(Stored data)
[Start of section]
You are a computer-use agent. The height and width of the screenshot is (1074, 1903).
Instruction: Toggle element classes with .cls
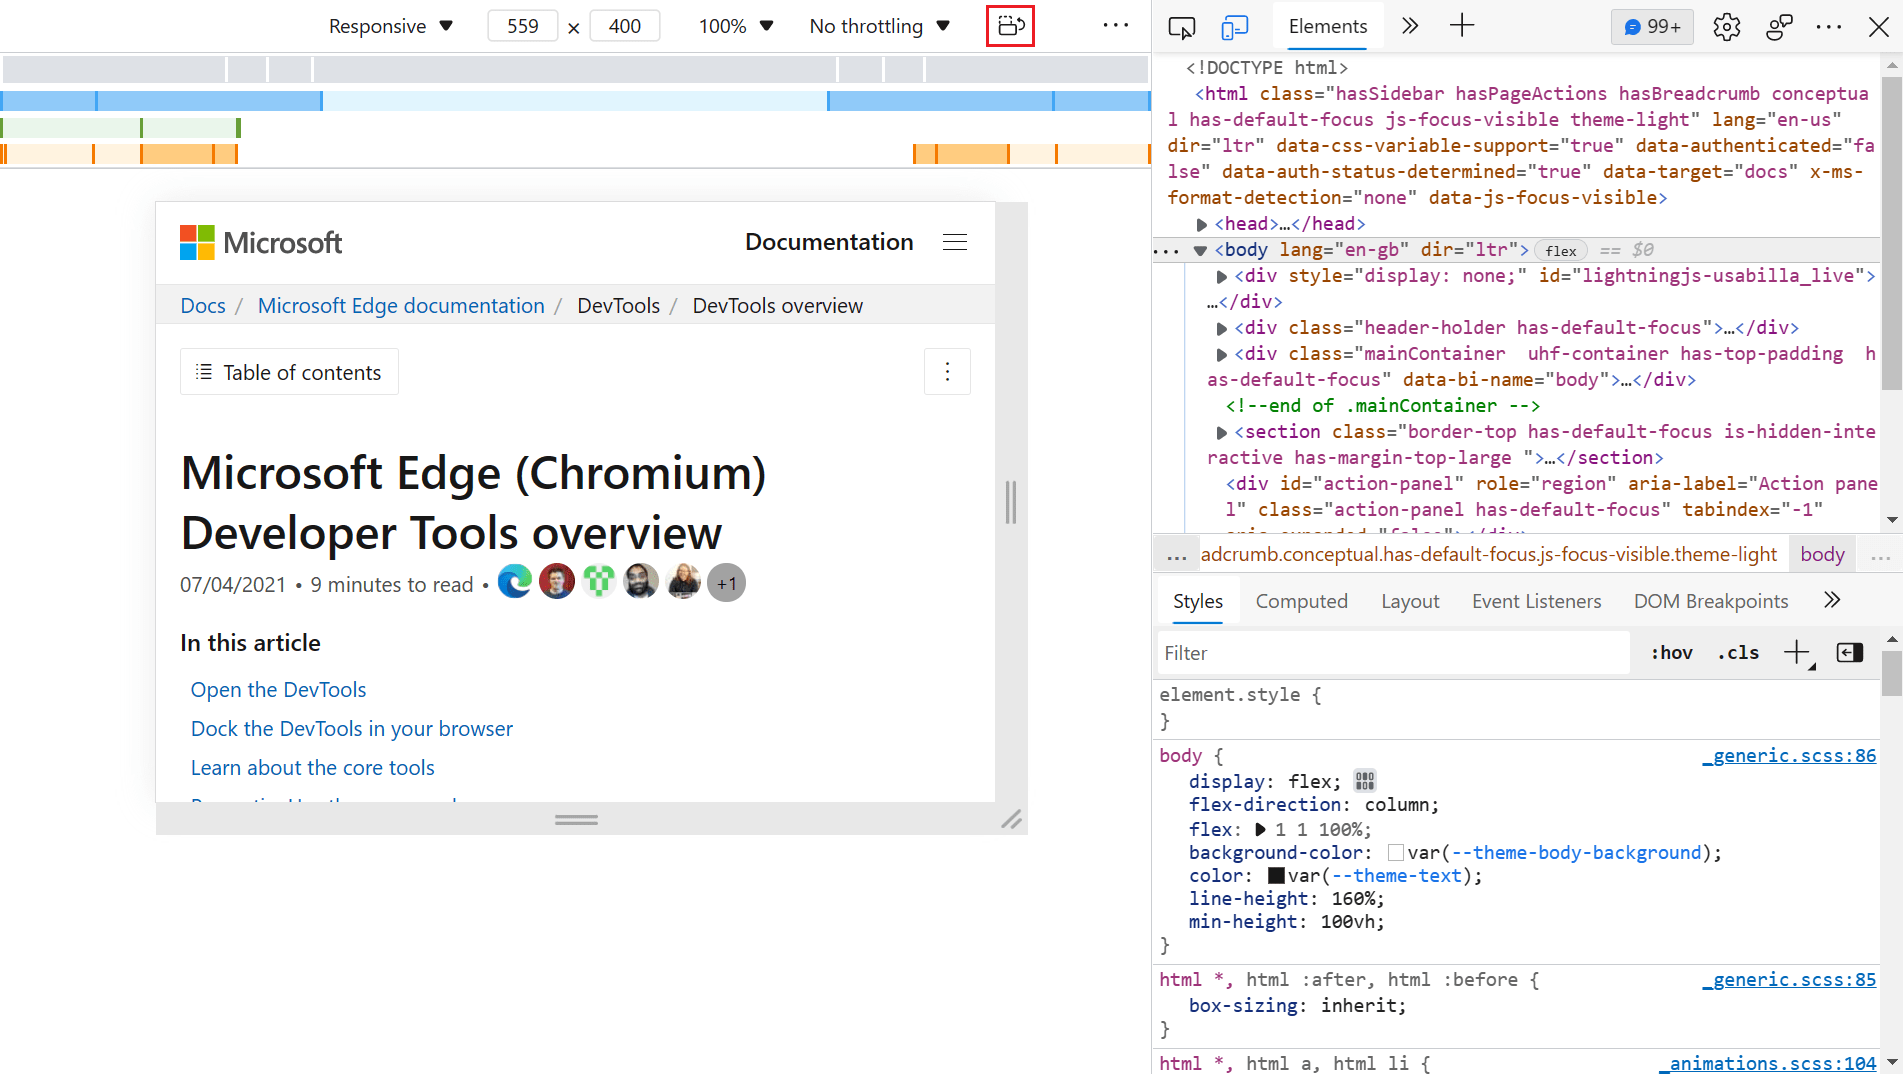1738,652
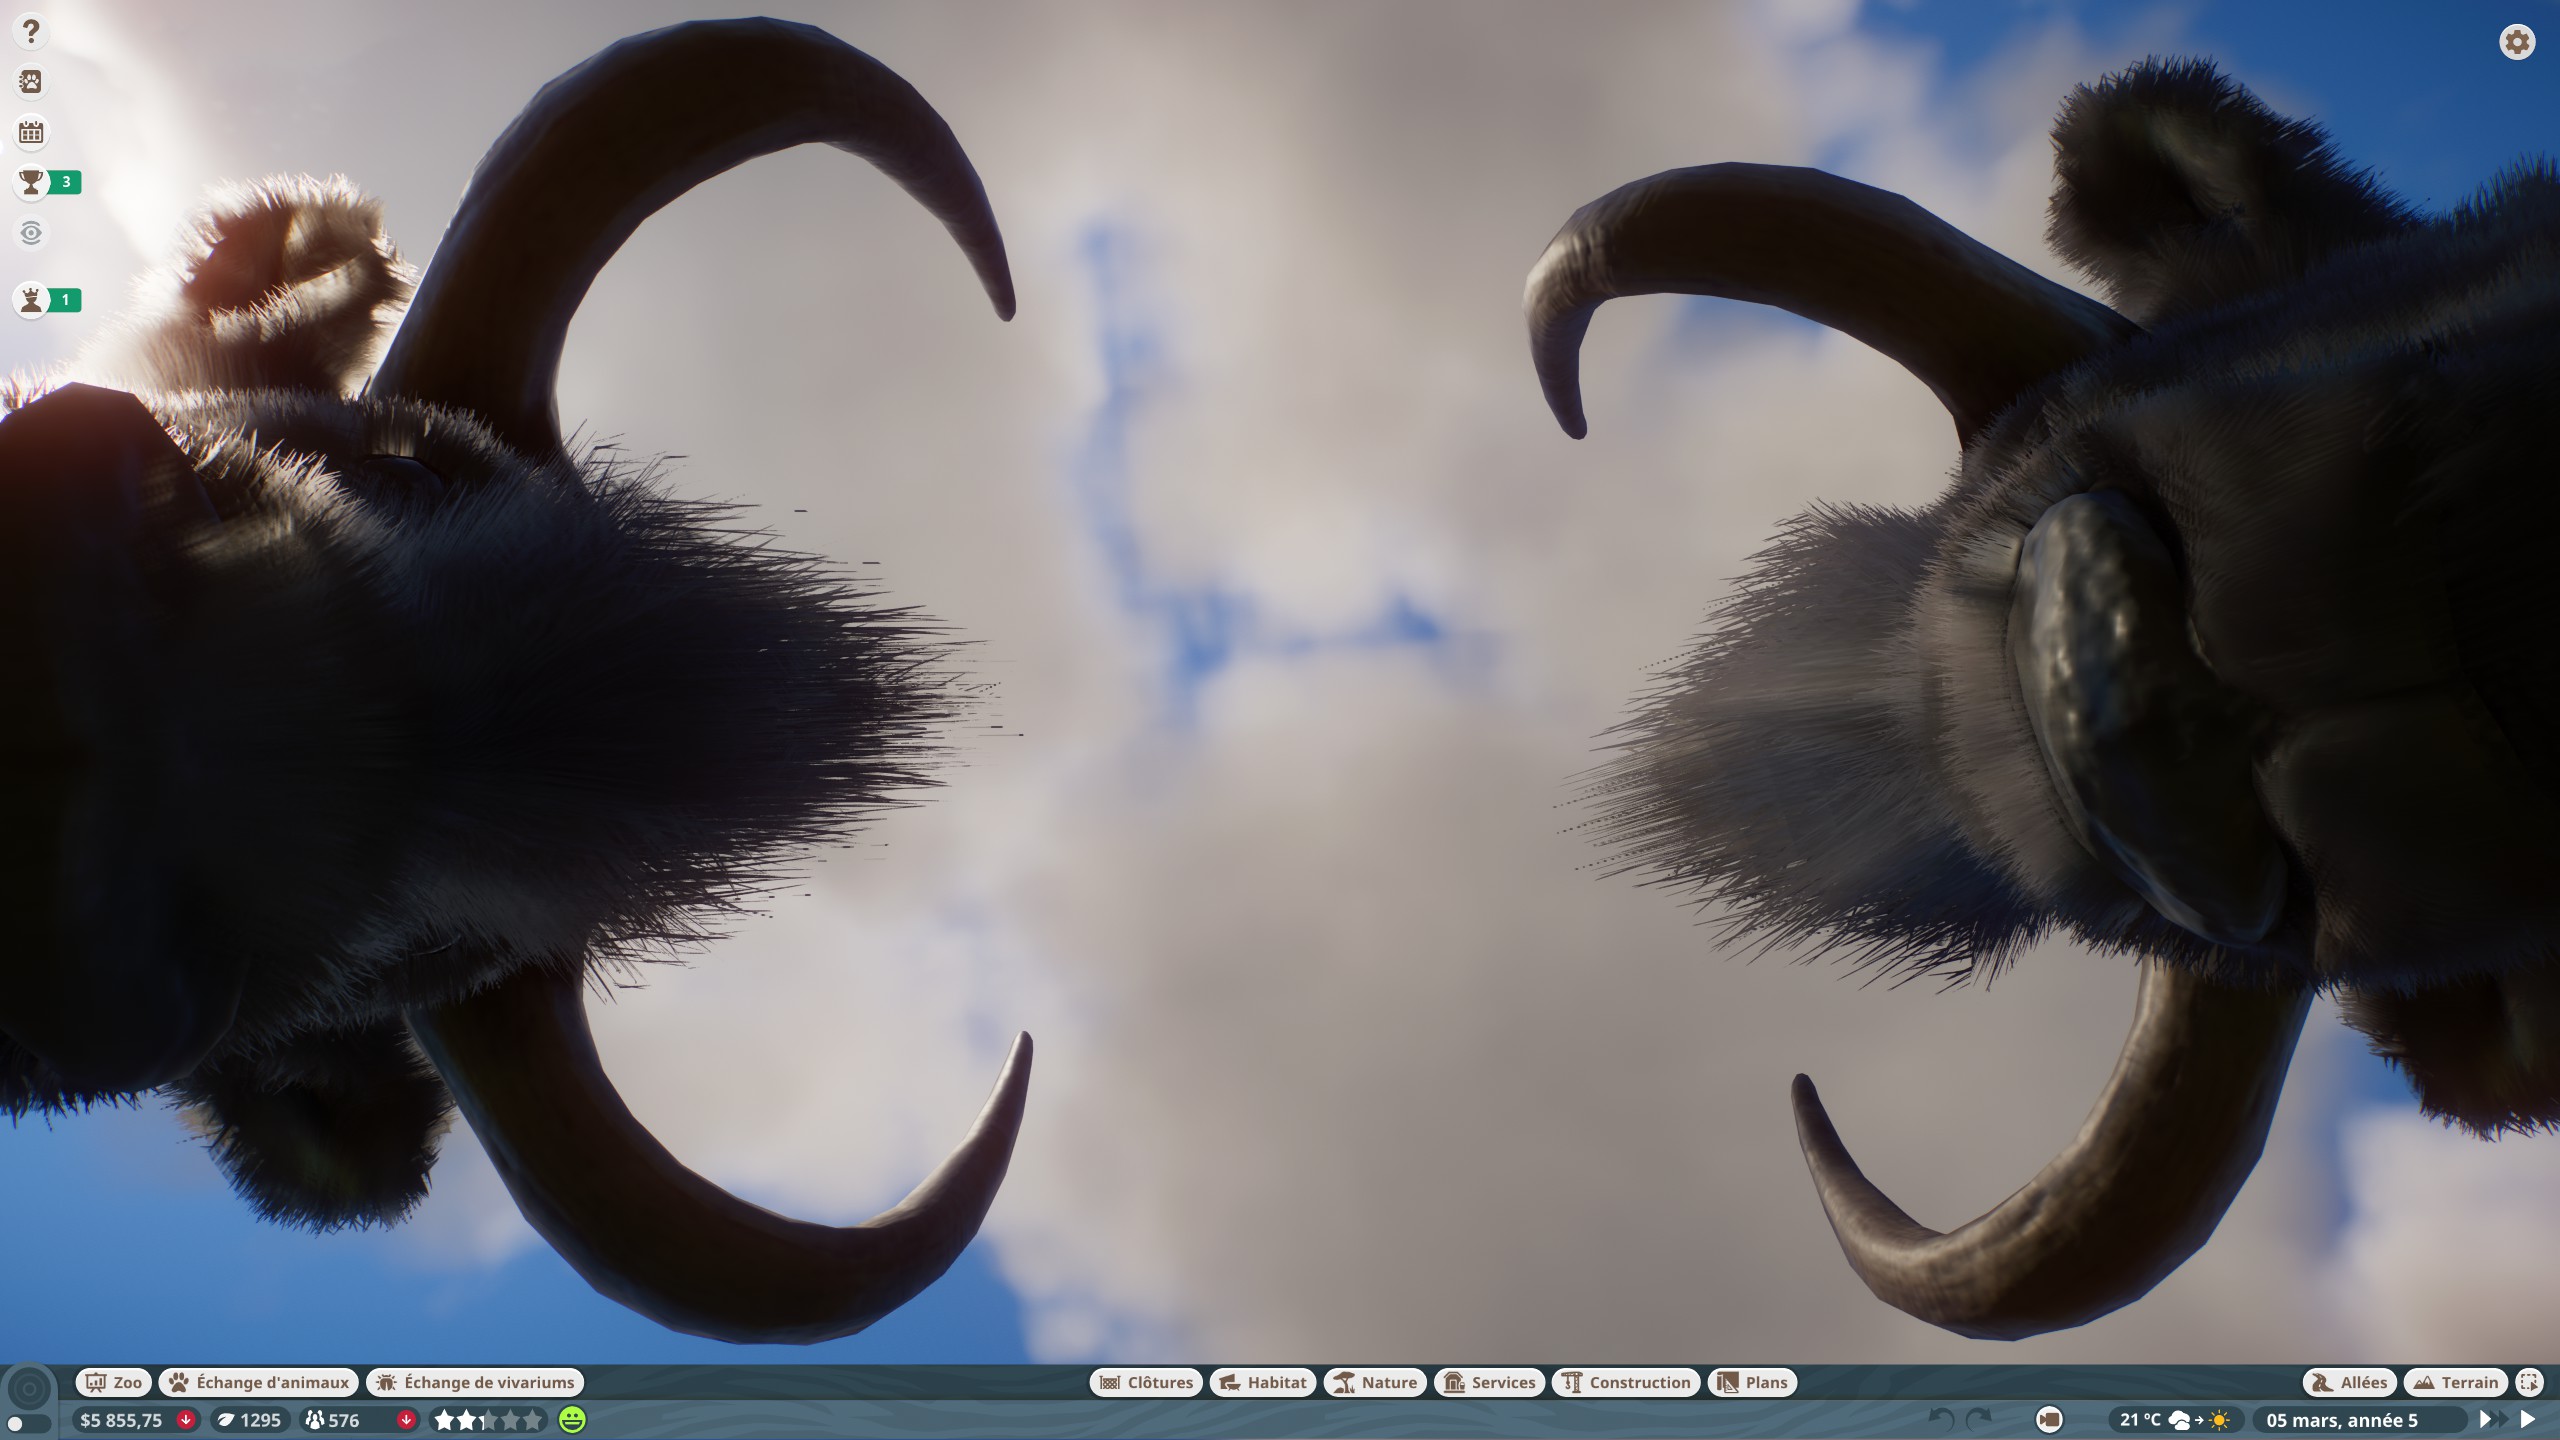Open Échange d'animaux
This screenshot has height=1440, width=2560.
tap(259, 1383)
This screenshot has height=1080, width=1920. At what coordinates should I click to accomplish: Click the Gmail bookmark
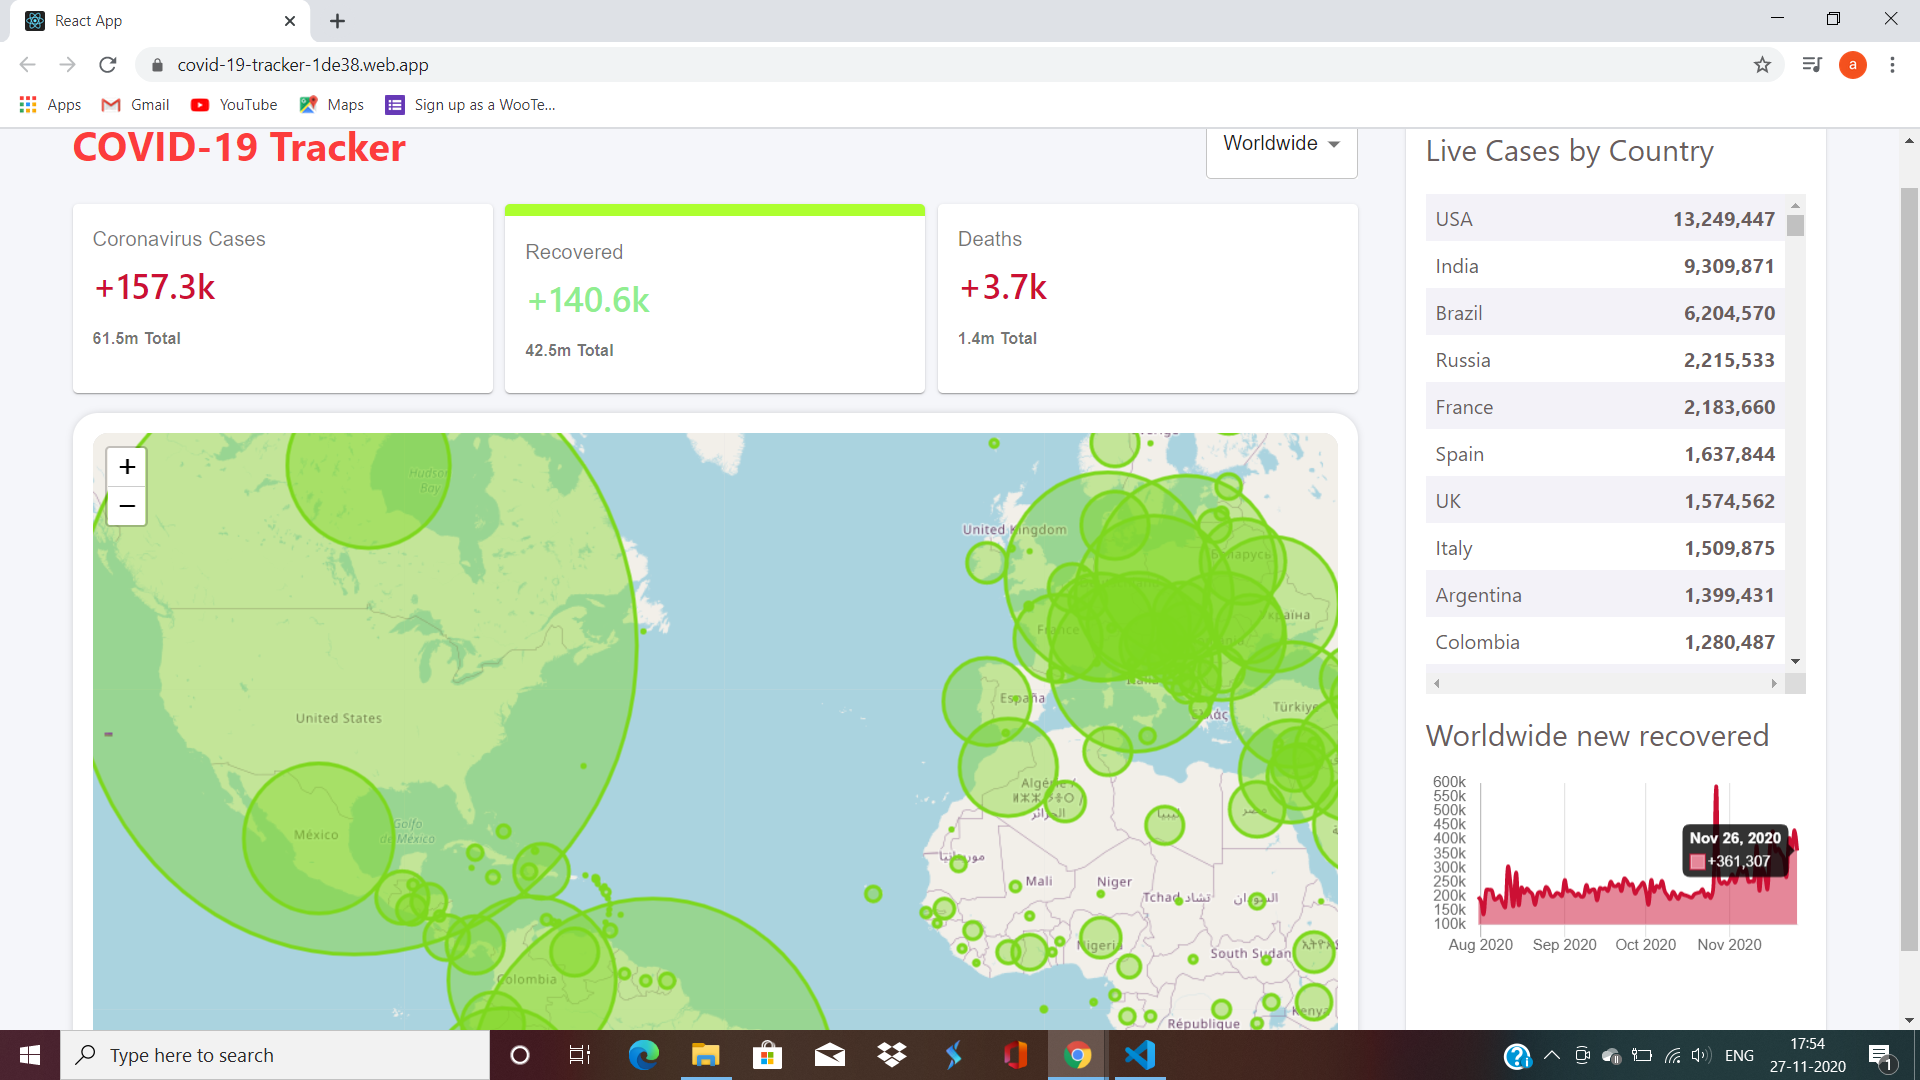point(137,105)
[End of section]
**Task to complete:** The required output is the lines from the one containing "Instruction: Toggle element classes with .cls" through the end of the data, printed exactly, with no pictures.

**Exercise response:**
Instruction: Toggle element classes with .cls
1738,652
Open Échange d'animaux
This screenshot has height=1440, width=2560.
tap(259, 1383)
This screenshot has height=1080, width=1920. At what coordinates should I click to accomplish: Click the Gmail bookmark
point(137,105)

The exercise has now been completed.